Comment by roenxi
7 days ago
By both definitions of intelligence in the presentation we should be saying "how we got to AGI" in the past tense. We're already there. AI's can deal with situations they weren't prepared for in any sense that a human can. They might not do well, but they'll have a crack at it. We can trivially build systems that collect data and do a bit more offline training if that is what someone wants to see, but there doesn't really seem to be a commercial need for that right now. Similarly, AIs can whip most humans at most domains that require intelligence.
I think the debate hqas been flat-footed by the speed all this happened. We're not talking AGI any more, we're talking about how to build superintelligences hitherto unseen in nature.
According to this presentation at least, ARC-AGI-2 shows that there is a big meaningful gap in fluid intelligence between normal non-genius humans and the best models currently, which seems to indicate we are not "already there".
If there is a gap in intelligence between two humans, does that mean to you that one of them is necessarily not a general intelligence? The current crop of AIs get some of the questions right by reasoning through them. That means they are already intelligent in the way ARC-AGI-2 measures intelligence. They just aren't very capable ones.
If AI at least equal humans in all intellectual fields then they are super-intelligences, because there are already fields where they dominate humans so outrageously there isn't a competition (nearly all fields, these days). Before they are superintelligences there is a phase where they are just AGIs, we've been in that phase for a while now. Artificial superintelligence is very exciting, but Artificial non-super Intelligence or AGI is here with us in the present.

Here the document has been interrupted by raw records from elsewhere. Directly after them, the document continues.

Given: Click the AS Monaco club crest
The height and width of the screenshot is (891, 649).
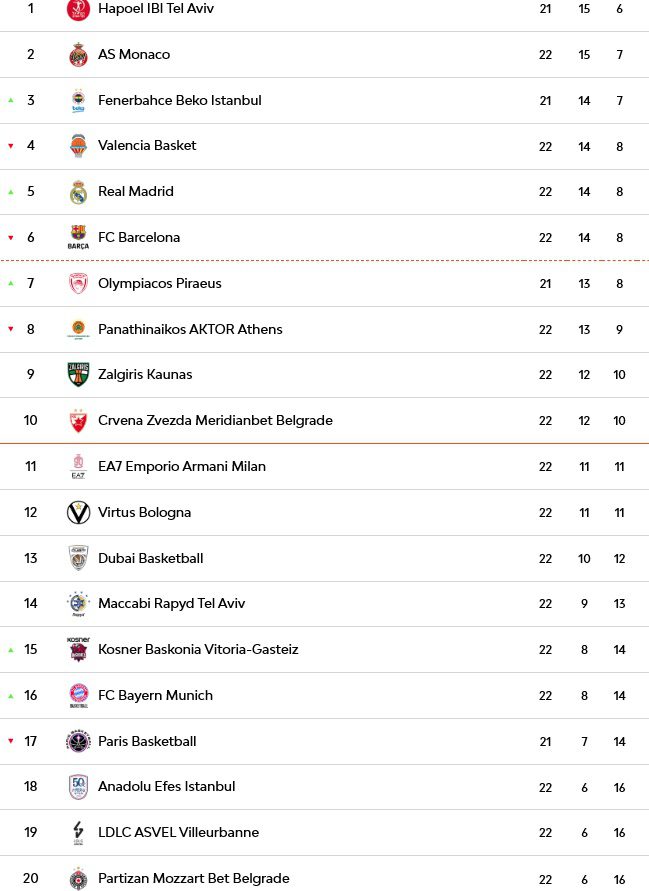Looking at the screenshot, I should (78, 55).
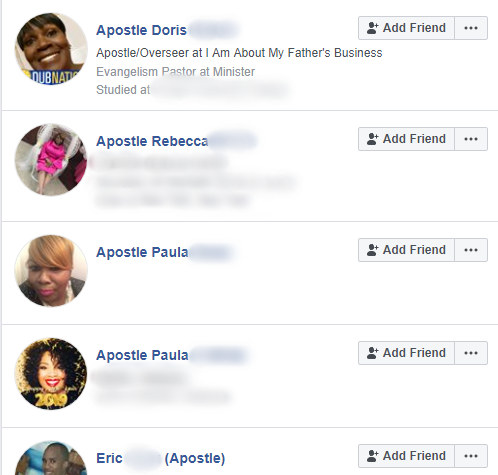View Apostle Paula 2019 profile photo
498x475 pixels.
(51, 373)
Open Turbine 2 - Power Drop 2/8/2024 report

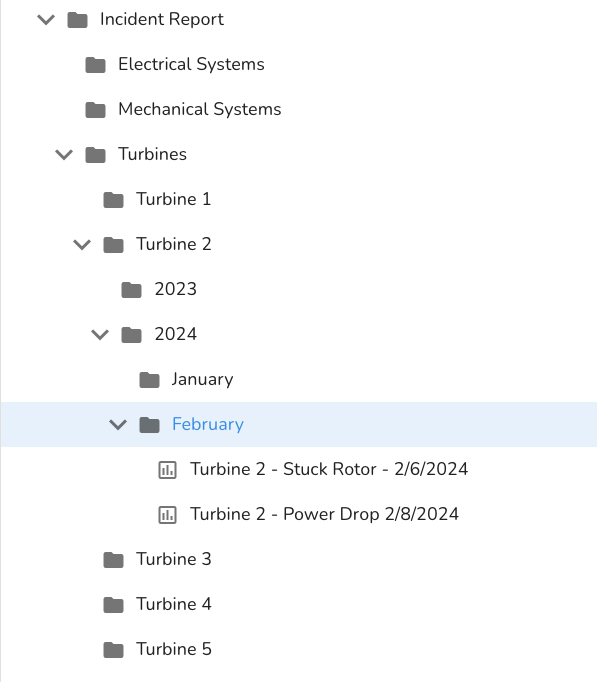[324, 514]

You can define AGI however you want I suppose, but I would consider it achieved when AI can achieve at least about median human performance on all cognitive tasks. Obviously computers are useful well before this point, but it is clearly meaningful line in the sand, useful enough to merit having a dedicated name like "AGI". Constructed tasks like ARC-AGI simply quantify what everyone can already see, which is that current models cannot be used as a drop-in replacement for humans in most cases.

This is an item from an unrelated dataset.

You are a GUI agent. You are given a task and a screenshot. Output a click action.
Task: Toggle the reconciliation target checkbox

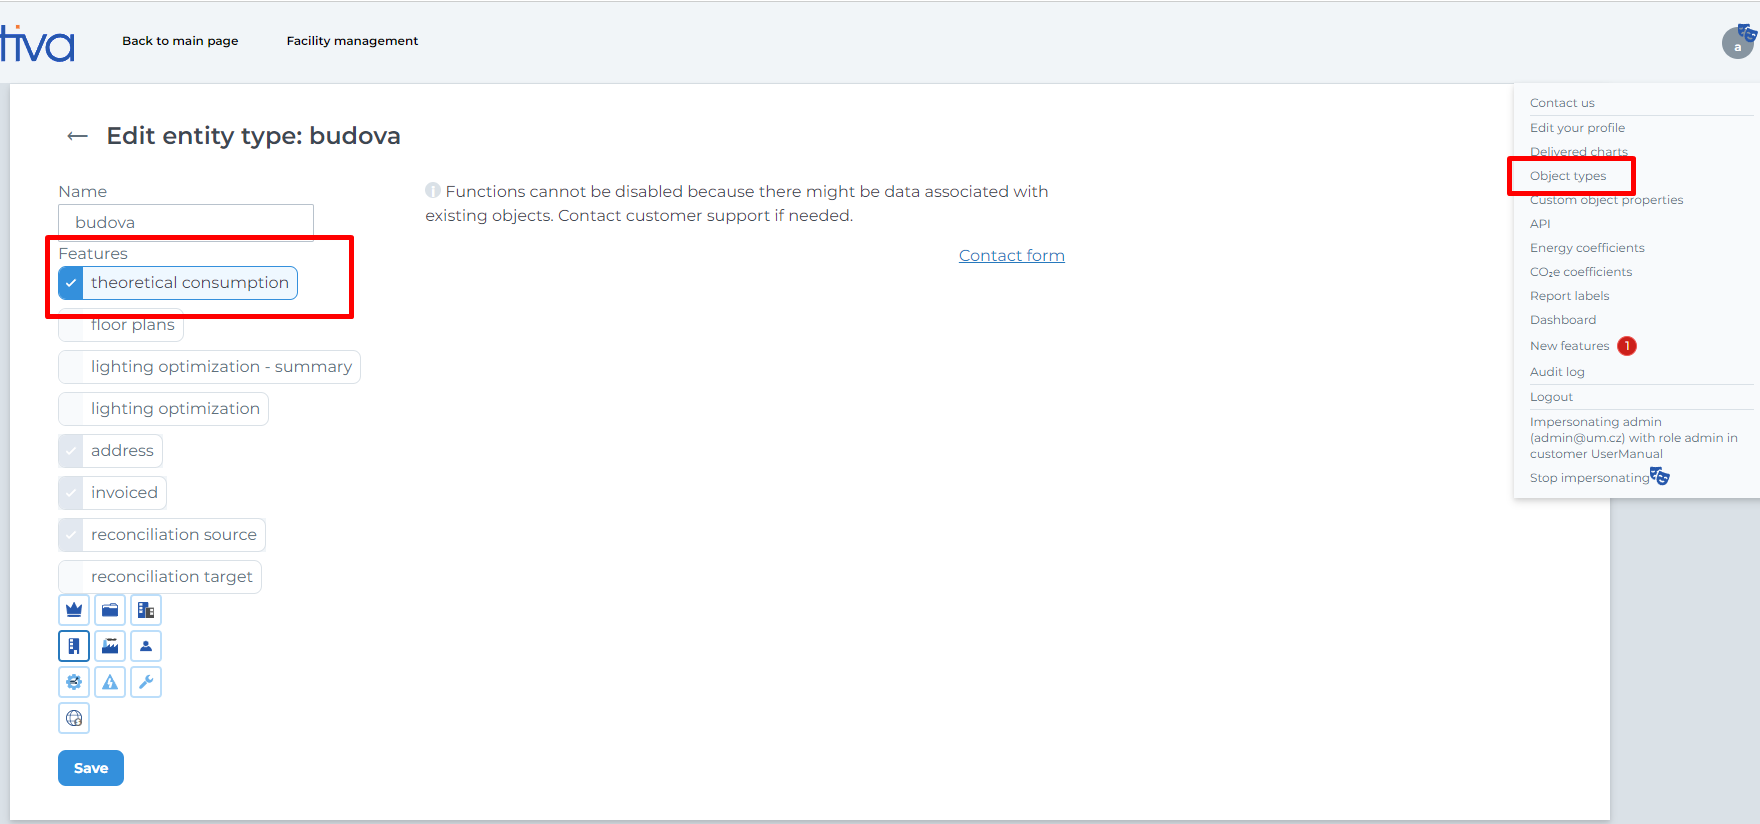71,577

To me, superintelligence means specifically either dominating us in our highest intellectual accomplishments, i.e. math, science, philosophy or literally dominating us via subordinating or eliminating humans. Neither of these things have happened at all.
1 reply →
There's already a big meaningful gap between the things AIs can do which humans can't, so why do you only count as "meaningful" the things humans can do which AIs can't?
I enjoy seeing people repeatedly move the goalposts for "intelligence" as AIs simply get smarter and smarter every week. Soon AI will have to beat Einstein in Physics, Usain Bolt in running, and Steve Jobs in marketing to be considered AGI...
> There's already a big meaningful gap between the things AIs can do which humans can't, so why do you only count as "meaningful" the things humans can do which AIs can't?
Where did I say there was nothing meaningful about current capabilities? I'm saying that's what is novel about a claim of "AGI" (as opposed to a claim of "computer does something better than humans", which has been an obviously true statement since the ENIAC) is the ability to do at some level everything a normal human intelligence can do.
Well, there is also robotics, active inference, online learning, etc. Things animals can do well.
Current robots perform very badly on my patented and highly scientific ROACH-AGI benchmark - "is this thing smarter at navigating unfamiliar 3D spaces than a cockroach?"